[[ Supplied information open ]]

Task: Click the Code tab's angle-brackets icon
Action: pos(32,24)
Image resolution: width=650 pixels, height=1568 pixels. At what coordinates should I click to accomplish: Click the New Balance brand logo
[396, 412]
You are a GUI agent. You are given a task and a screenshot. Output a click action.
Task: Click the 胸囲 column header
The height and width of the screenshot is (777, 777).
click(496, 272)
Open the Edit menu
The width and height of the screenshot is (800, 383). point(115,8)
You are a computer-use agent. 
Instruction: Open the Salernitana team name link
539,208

[[ Supplied information closed ]]
[[ Supplied information open ]]

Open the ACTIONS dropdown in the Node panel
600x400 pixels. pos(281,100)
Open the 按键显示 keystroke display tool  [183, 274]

[[ Supplied information closed ]]

Using the records above, restate word for word the lines from the one with "Open the ACTIONS dropdown in the Node panel" through the one with "Open the 按键显示", both included.

- [Task result]:
Open the ACTIONS dropdown in the Node panel
600x400 pixels. pos(281,100)
Open the 按键显示 keystroke display tool  [183, 274]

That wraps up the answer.